Может быть, среди тысяч беженцев беспомощно и одиноко двигалась эта маленькая черноглазая Нина, мечтая добраться до Сталинграда, на который фашисты уже направляют один из железных зубцов своих вил. Если бы заглянуть в гущу этого многотысячного потока и увидеть в нем эту песчинку! Только увидеть, чтобы Семен утешился, что она не осталась у врага. Да, мы их встретили много — черноглазых и синеглазых, красивых и некрасивых, но бесконечно милых сестер… Они шли в стоптанных, разбитых ботинках и вовсе без обуви, с окровавленными ногами.
— Будем искать ее и найдем! — говорю я с уверенностью Семену.
Я вынул блокнот и записал имя и фамилию маленькой библиотекарши из Сталинграда. На этом мы прекратили нашу печальную беседу.
Вошел Володя. Он был вызван в штаб, и я знал, что у него есть секрет, из-за которого он будет ходить смущенным до вечера, пока не придет политрук и не разоблачит его перед всеми… Володя как-то особенно ласково вручил нам всем письма и опустил глаза. Но Ревякин уже рассказал мне, что эпизод с Володиным итальянцем попал в сообщение Информбюро и напечатан во всех газетах. Я знаю, что вместе с почтой Ревякин дал ему и газету, но Володя нам ее не показал.

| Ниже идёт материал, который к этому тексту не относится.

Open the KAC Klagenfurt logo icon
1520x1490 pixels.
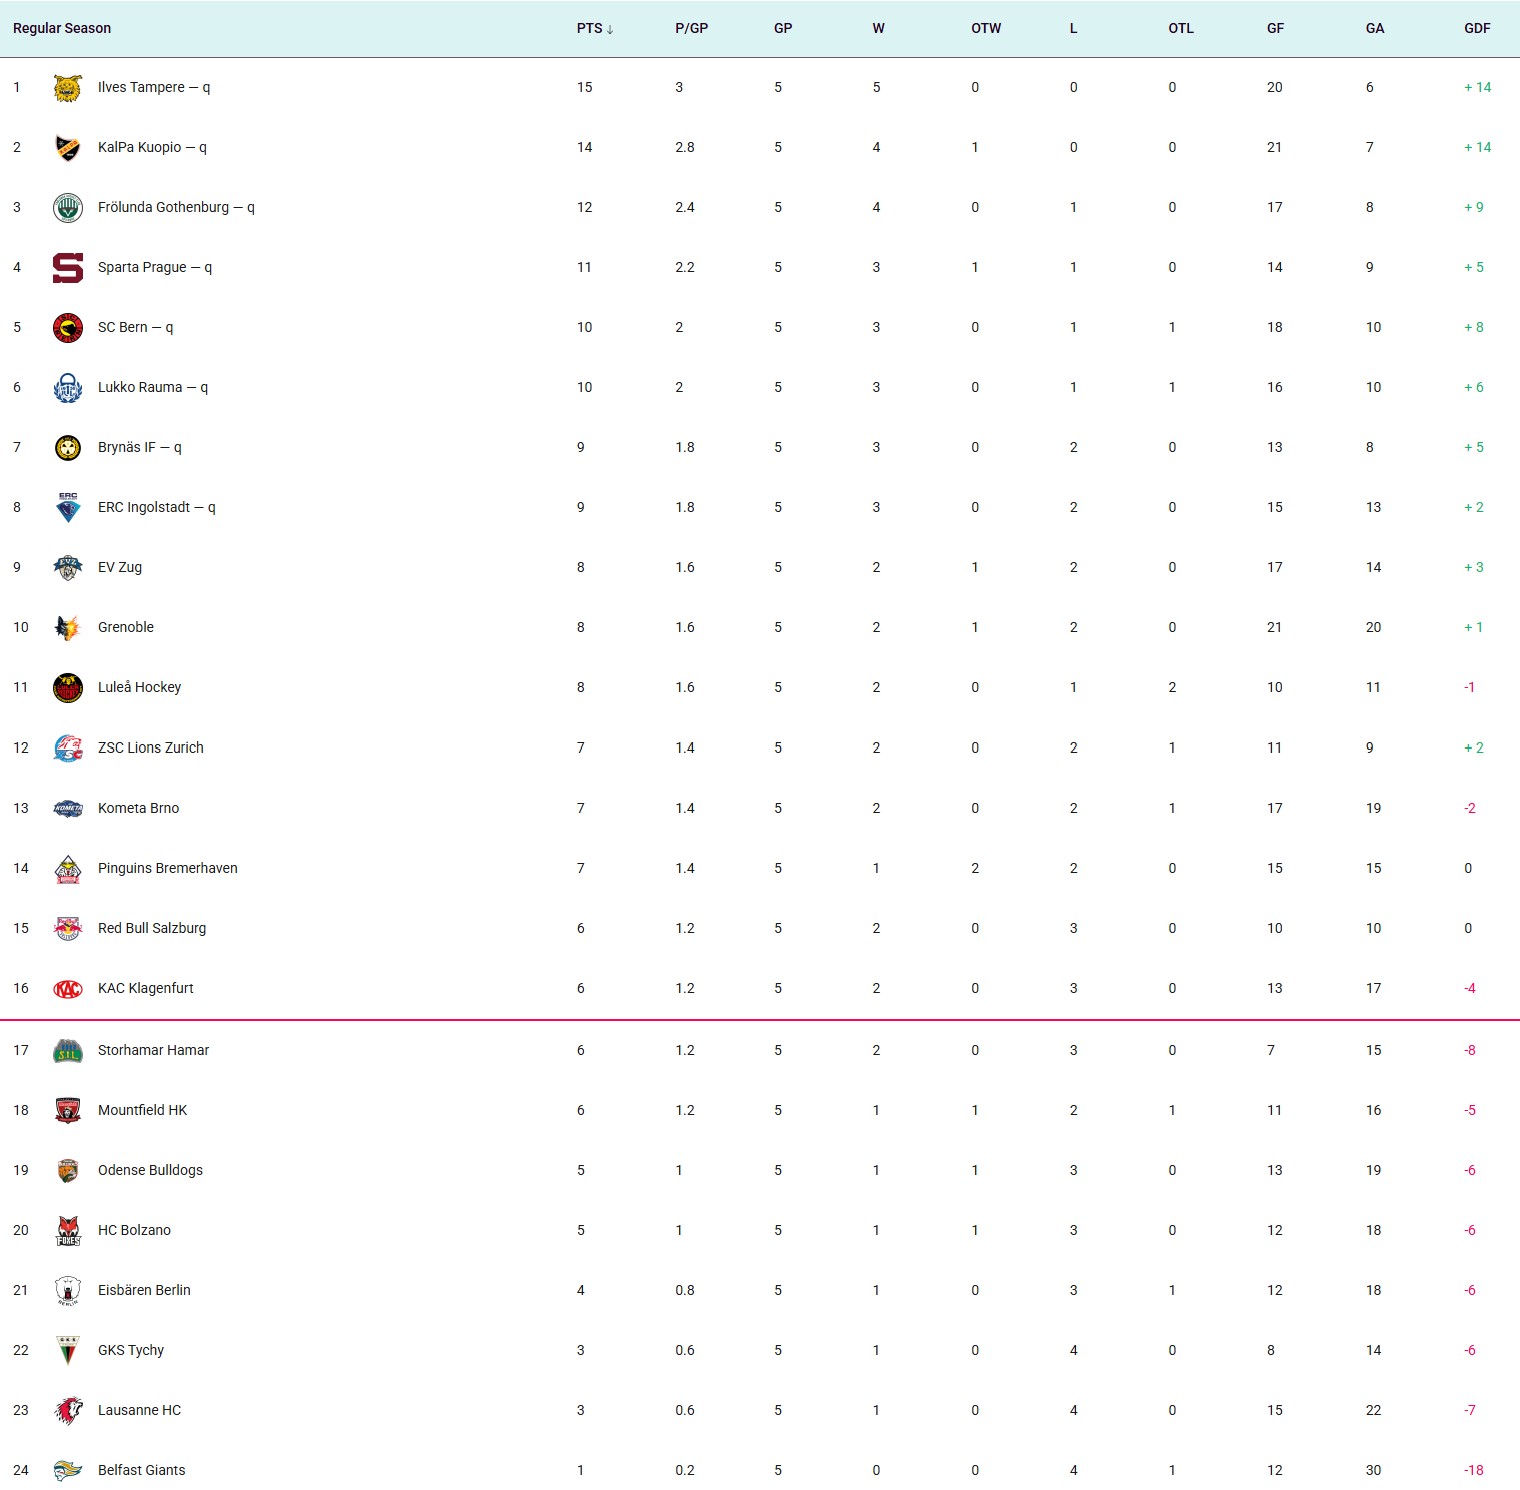[x=68, y=989]
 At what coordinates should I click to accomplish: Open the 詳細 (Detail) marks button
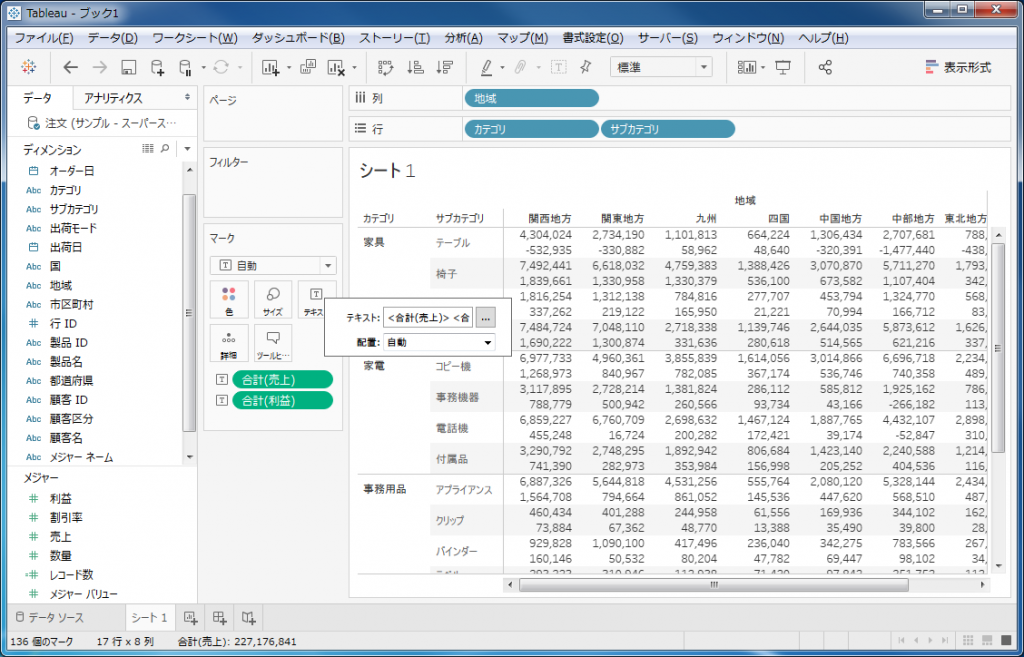tap(229, 343)
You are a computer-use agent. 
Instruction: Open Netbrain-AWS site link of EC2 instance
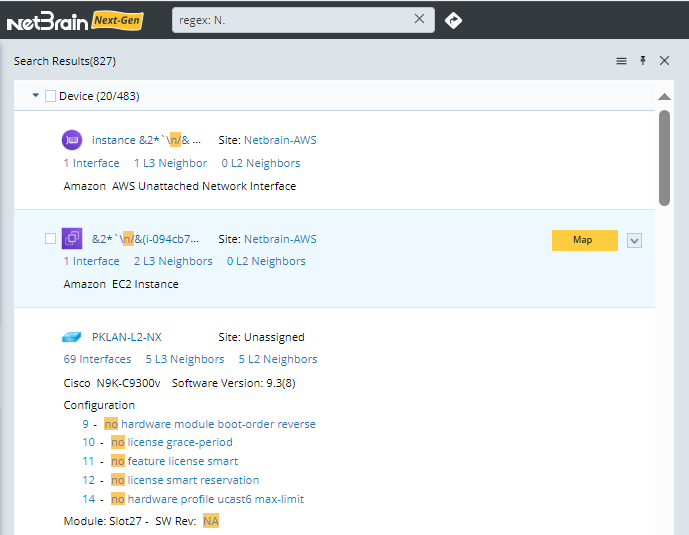(x=280, y=239)
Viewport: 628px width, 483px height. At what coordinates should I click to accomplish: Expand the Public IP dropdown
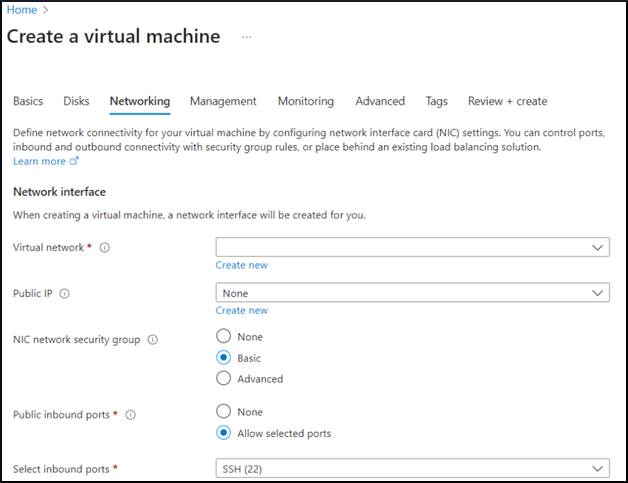(x=412, y=293)
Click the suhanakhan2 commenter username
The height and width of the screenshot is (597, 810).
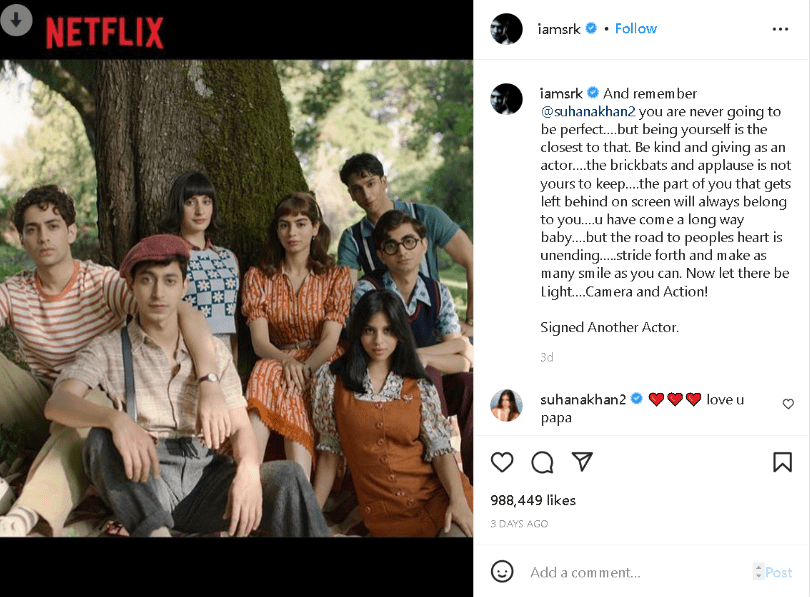tap(583, 399)
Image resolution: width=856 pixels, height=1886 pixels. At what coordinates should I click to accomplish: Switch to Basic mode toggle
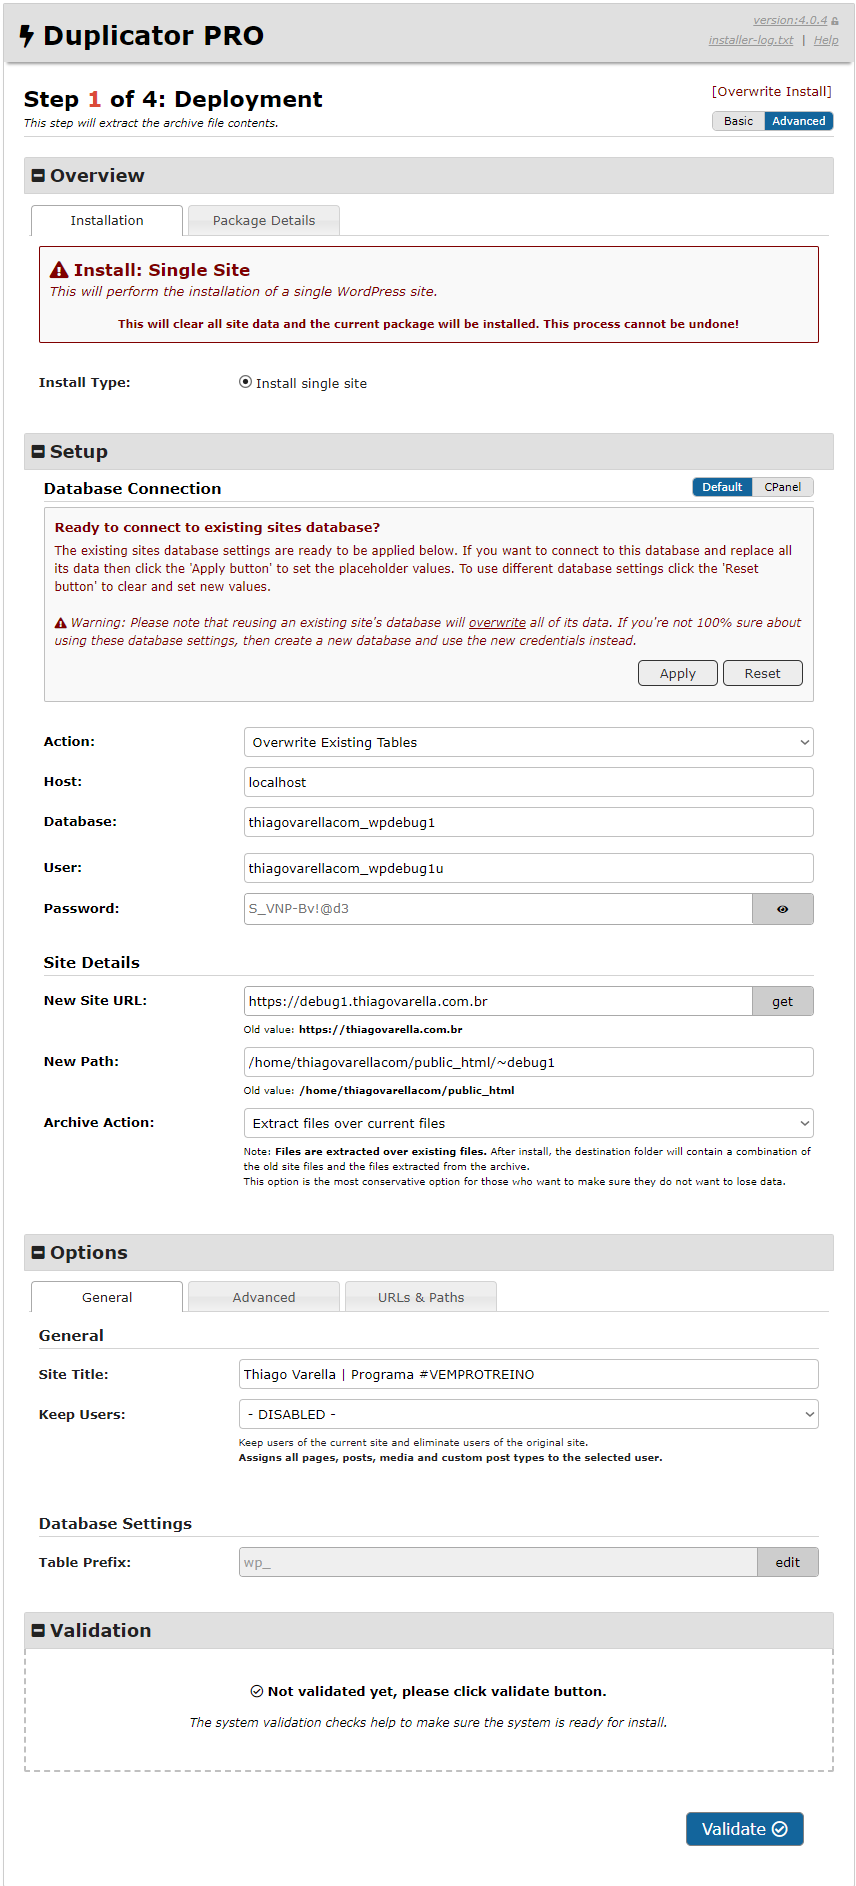click(x=738, y=121)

С этой почтой я получил письмо от старшего брата из холодных, залитых водой и уже подмерзающих окопов под Ленинградом. Мой брат, как старший, всегда заботливо старается поддержать во мне боевой дух. Поэтому он пишет всегда немного напыщенно, немного смешно. Он, видимо, не подозревает, что здесь, на юге, золотая осень тоже уже отошла и что здесь окопы далеко не мечта жизни. В прошлый раз он писал, что в его окопе выросли осенние грибы. Это значит, что они уже долгое время держатся, не отступая ни шагу назад. Теперь он мне пишет о том, как он привык к тяжелой окопной жизни и лежит неделями в холодной земле, поливаемой моросящим, мелким дождем. Он, как довольно легкое дело, описывает бой с прорвавшимися танками.
«Первый твой враг — страх», — пишет он мне. Это показывает мне, что мой брат, чтобы меня поддержать, многое упрощает, а сам еще не свободен от страха. Впрочем, и я ведь никак не могу освободиться от этого неприятного чувства. Надо — и лезешь к черту на рога, а сам замираешь. Но только одно и спасает — когда разозлишься. Но разозлиться можно в бою, а в разведке нельзя даже злиться, душу не отведешь! Приходится думать и за себя и за товарищей, да еще не выказывать страха перед другими — ведь ты командир!